→ **Tarefas**:
1. Retorne a passagem do texto sobre o Pai Nosso que começa em "De forma semelhante, o" e termina em "a verdadeira aprendizagem.".
2. Segundo o texto sobre o Pai Nosso, de que palavra latina provém o termo "tentação"?
3. Escreva a continuação do texto sobre o Pai Nosso, começando logo após a última frase apresentada.

→ **Trecho do documento**:
↓↓↓
A belíssima oração ensinada por Jesus aos apóstolos
— o Pai Nosso — traz, em sua última parte, uma súplica profunda: "Não
nos deixeis cair em tentações...". Embora familiar, essa frase requer
reflexão cuidadosa para evitar interpretações equivocadas das palavras do
Mestre. O Espiritismo, com sua clareza doutrinária, oferece-nos uma chave
valiosa de entendimento.
1. O que
são tentações?
O termo "tentação"
provém do latim tentare, que significa tocar, sondar, experimentar,
procurar seduzir ou corromper. Em essência, a tentação é a ação de instigar
o ser humano ao erro, testar seus limites morais e espirituais.
A benfeitora Joanna de Ângelis esclarece com
precisão:
“A
tentação representa uma avaliação em torno das conquistas do equilíbrio, por
parte de quem busca o melhor, na trilha do aperfeiçoamento próprio.” (Leis Morais da Vida, pág. 140,
psicografia de Divaldo Franco)
De forma semelhante, o autor espírita Rodolfo
Calligaris, em Sermão da Montanha (cap. 6), afirma que o ser humano
precisa passar por situações difíceis e contraditórias para desenvolver
discernimento, utilizar o livre-arbítrio e escolher o bem, evoluindo moral e
intelectualmente.
Logo, a tentação não é punição, mas oportunidade
educativa. É um "exame
espiritual", um sistema de aferição de nossas resistências morais.
Vencê-la é galgar patamares mais altos. Ceder a ela é estacionar — ou repetir
lições de vida até a verdadeira aprendizagem.
2. O que
nos ensina Allan Kardec?
A Doutrina Espírita, por meio da Codificação, trata
da tentação como prova e estímulo ao progresso.
↑↑↑
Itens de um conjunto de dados
↓↓↓
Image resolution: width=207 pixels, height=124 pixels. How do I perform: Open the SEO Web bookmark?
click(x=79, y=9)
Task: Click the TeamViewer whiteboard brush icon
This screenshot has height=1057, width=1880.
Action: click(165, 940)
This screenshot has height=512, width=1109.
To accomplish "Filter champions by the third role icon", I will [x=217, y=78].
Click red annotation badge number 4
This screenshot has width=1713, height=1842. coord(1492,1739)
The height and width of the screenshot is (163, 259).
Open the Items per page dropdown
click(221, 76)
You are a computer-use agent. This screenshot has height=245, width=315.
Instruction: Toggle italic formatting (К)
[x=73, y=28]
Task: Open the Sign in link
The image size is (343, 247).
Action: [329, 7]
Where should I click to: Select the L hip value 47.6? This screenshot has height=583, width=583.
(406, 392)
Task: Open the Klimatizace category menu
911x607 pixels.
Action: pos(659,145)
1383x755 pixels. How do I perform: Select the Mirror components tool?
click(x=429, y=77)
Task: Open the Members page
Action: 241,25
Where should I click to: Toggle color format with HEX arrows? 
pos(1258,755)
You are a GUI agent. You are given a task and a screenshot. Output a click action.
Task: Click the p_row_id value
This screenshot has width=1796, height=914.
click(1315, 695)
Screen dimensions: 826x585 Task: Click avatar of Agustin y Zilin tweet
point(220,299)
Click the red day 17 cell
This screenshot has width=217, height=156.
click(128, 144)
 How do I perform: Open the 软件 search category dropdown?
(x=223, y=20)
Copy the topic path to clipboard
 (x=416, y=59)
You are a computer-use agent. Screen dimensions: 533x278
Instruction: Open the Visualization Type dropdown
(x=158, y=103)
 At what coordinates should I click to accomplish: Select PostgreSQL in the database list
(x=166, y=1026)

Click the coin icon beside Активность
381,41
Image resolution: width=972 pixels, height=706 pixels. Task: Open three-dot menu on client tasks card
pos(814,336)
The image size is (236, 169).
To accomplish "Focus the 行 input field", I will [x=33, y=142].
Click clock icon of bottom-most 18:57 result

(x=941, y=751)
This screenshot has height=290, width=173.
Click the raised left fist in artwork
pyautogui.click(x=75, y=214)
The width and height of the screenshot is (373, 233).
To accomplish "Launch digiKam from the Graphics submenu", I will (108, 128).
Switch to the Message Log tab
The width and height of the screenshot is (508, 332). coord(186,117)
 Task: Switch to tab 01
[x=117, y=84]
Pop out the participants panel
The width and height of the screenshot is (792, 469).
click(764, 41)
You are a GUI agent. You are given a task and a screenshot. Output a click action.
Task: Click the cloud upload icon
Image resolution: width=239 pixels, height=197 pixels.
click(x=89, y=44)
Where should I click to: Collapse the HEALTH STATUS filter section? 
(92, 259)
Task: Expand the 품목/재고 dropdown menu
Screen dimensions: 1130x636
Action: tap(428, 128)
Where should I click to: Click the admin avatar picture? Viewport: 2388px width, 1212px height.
↑↑↑
→ **Resultados esperados**:
1.
De forma semelhante, o autor espírita Rodolfo
Calligaris, em Sermão da Montanha (cap. 6), afirma que o ser humano
precisa passar por situações difíceis e contraditórias para desenvolver
discernimento, utilizar o livre-arbítrio e escolher o bem, evoluindo moral e
intelectualmente.
Logo, a tentação não é punição, mas oportunidade
educativa. É um "exame
espiritual", um sistema de aferição de nossas resistências morais.
Vencê-la é galgar patamares mais altos. Ceder a ela é estacionar — ou repetir
lições de vida até a verdadeira aprendizagem.

2. Do latim tentare.

3.
Na questão 712-a de O Livro dos Espíritos,
Kardec pergunta sobre o atrativo dos bens materiais:
Qual o objetivo dessa tentação?
Resposta dos Espíritos:
“Desenvolver-lhe a razão, que deve
preservá-lo dos excessos.”
Ou seja, as tentações também exercem o papel de
despertar a consciência e desenvolver virtudes, como a moderação, a renúncia e
o equilíbrio. São desafios pedagógicos da Lei Divina.
3. A
origem das tentações: interna e externa
A primeira origem das tentações está no interior
do próprio indivíduo. São os reflexos de suas experiências passadas, de
tendências ainda não vencidas, resíduos de condutas equivocadas que carregamos
de existências anteriores.
Como diz Emmanuel:
“A
árvore equilibra-se sobre sua própria raiz, como o homem, no presente, respira
o influxo do passado.” (Religião
dos Espíritos, pág. 19)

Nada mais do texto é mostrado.